I need to add a paragraph about the annual fair that was happening in Seville while we were there.  Once a year, for an entire week, locals flock to this big city decked out in their native costumes (our guide called them gypsy costumes) and ready to mingle, visit, hunker down in their own “booths” and enjoy the large family reunion.  The booths and gathering space were held in a large space—similar to the Clay County Fair but without the pavilions or displays—about a five minute walk from the ship.  Because we were docked during the last two days of the fair, we watched in wonder as thousands upon thousands of people paraded to the fair or were ceremoniously driven there in a carriage drawn by a single horse, a pair, or even a team of four.  Some were mules, a few were high-steppers, some were a draft variety, some wore bells, others wore bright pompoms that bounced around their eyes and ears.  The most memorable for me was a tall pair of dapple-gray mules.  Didn’t know you could even DO that!  The carriages were also parked in the Old Town Square, available to hire as taxis.  Our ship even offered a sunset tour by carriage.  No, we didn’t.  This time.
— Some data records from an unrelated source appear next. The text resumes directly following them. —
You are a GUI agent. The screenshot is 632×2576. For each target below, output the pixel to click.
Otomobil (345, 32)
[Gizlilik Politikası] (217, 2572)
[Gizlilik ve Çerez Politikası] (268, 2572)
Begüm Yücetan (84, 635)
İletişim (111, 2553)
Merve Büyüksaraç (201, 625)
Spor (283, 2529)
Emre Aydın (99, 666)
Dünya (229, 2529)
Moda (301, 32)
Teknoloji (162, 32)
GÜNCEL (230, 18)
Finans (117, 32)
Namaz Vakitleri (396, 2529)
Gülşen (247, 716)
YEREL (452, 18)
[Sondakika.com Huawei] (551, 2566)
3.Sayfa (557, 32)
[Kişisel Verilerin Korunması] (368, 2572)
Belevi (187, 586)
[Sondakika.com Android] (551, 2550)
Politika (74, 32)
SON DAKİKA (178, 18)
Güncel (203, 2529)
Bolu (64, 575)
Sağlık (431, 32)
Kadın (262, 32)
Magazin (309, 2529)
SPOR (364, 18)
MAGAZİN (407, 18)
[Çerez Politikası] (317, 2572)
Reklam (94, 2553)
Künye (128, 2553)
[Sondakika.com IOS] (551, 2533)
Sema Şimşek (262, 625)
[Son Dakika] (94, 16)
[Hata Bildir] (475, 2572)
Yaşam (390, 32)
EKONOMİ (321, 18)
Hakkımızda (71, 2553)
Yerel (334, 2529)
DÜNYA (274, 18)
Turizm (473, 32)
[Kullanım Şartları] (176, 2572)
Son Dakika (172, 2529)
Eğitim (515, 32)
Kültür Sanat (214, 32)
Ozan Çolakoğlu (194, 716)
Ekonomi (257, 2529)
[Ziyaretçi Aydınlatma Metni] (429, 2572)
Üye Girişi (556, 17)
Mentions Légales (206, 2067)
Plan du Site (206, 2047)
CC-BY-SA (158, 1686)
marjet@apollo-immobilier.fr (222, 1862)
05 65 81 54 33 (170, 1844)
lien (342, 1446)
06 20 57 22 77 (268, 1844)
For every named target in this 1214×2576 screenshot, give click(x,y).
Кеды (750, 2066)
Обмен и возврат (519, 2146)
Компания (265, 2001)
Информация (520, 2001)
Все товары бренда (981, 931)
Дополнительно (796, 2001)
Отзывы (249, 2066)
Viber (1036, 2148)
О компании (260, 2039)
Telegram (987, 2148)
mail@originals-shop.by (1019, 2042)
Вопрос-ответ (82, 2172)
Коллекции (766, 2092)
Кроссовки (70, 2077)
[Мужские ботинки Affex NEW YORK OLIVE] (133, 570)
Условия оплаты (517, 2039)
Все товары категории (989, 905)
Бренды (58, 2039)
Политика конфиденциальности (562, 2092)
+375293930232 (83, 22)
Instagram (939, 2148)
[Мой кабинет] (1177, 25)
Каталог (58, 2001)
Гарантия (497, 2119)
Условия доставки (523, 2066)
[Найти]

Our second day in Seville was unplanned, so we enjoyed getting off the ship at our leisure, taking a 30-minute walk to downtown, and wandering in shops and among the Old Town alongside hordes of families who were out to enjoy Saturday’s 84 degree temperatures.  All of the restaurants were spilled out onto the street and were filled with people enjoying a meal or a coffee while watching the crowds.  Intermingled were also the locals going to the fair in their gypsy clothing: women had long, formfitting gowns, usually a form of red or red with large dots, at the knee, the gowns had rows upon rows of gathered flounces which forced short steps for walking, but called attention to their feet as they tap-danced the Flamenco.  Around their shoulders were embroidered shawls—in reds or whites with roses as motifs.  In each hand is a fan.  Not necessarily used for air conditioning, but as an accent and swirling motion used in the Flamenco. 

I’m coming home with a wide-hemmed skirt and a shawl.  Cuz I love to collect costumes. Especially if they are of the wearable variety.

Seville is worth a return trip.  Wanna join us?